Task to carry out: Locate every line in the records below that contains the word "named", and copy each one.

──────────────────────────────

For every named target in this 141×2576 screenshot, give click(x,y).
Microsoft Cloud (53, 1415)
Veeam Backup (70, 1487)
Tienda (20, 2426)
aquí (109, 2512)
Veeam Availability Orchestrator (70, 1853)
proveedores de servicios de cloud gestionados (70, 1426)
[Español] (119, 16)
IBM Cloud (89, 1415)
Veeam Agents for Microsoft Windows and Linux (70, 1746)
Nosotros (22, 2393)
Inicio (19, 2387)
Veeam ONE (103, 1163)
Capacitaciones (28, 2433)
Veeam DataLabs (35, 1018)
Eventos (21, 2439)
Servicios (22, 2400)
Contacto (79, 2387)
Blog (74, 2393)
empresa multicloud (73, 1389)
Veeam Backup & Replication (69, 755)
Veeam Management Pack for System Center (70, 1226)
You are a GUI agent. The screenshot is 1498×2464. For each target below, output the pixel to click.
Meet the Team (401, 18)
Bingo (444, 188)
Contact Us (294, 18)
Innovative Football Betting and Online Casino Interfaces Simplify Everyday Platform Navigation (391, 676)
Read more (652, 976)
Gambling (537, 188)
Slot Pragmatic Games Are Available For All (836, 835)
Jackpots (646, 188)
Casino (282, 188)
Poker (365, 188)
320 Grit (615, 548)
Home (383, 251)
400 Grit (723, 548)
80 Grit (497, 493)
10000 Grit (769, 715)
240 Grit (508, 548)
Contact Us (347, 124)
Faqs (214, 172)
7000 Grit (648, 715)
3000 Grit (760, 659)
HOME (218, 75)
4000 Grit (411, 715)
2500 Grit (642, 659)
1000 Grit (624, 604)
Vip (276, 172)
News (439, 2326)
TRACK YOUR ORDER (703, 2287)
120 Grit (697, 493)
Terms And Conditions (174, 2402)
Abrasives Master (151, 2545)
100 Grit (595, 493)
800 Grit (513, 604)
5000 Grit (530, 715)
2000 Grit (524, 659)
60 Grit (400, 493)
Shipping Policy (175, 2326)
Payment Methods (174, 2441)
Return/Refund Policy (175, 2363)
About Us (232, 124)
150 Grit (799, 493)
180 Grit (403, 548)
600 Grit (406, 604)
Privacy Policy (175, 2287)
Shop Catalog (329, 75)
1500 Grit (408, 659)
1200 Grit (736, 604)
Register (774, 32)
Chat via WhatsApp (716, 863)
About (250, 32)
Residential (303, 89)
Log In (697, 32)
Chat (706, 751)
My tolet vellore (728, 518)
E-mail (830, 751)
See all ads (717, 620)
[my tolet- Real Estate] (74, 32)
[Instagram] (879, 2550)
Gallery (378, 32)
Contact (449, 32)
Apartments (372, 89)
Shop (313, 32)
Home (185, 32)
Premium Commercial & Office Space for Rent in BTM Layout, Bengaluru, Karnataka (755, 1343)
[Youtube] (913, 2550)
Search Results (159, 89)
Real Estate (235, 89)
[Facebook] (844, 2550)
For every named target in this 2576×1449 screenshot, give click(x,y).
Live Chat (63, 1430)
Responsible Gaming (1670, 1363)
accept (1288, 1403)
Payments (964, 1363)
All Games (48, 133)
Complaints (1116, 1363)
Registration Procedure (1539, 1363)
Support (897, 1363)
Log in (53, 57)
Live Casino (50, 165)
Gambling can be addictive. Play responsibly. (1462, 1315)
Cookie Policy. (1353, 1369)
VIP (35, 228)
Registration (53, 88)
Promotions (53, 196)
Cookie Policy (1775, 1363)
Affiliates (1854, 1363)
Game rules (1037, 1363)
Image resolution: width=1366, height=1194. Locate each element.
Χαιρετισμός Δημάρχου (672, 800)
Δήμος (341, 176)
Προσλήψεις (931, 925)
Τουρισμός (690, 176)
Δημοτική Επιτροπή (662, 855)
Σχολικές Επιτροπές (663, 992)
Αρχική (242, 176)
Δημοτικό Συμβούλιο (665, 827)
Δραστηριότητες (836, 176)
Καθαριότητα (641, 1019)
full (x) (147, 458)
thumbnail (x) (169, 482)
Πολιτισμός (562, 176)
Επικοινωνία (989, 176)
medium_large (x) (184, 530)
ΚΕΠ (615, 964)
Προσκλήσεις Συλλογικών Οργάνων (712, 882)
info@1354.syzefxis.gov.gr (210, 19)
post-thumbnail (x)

──────────────────────────────

Task response:
For every named target in this 141×2576 screenshot, give click(x,y).
For every named target in this 2576×1449 screenshot, give click(x,y).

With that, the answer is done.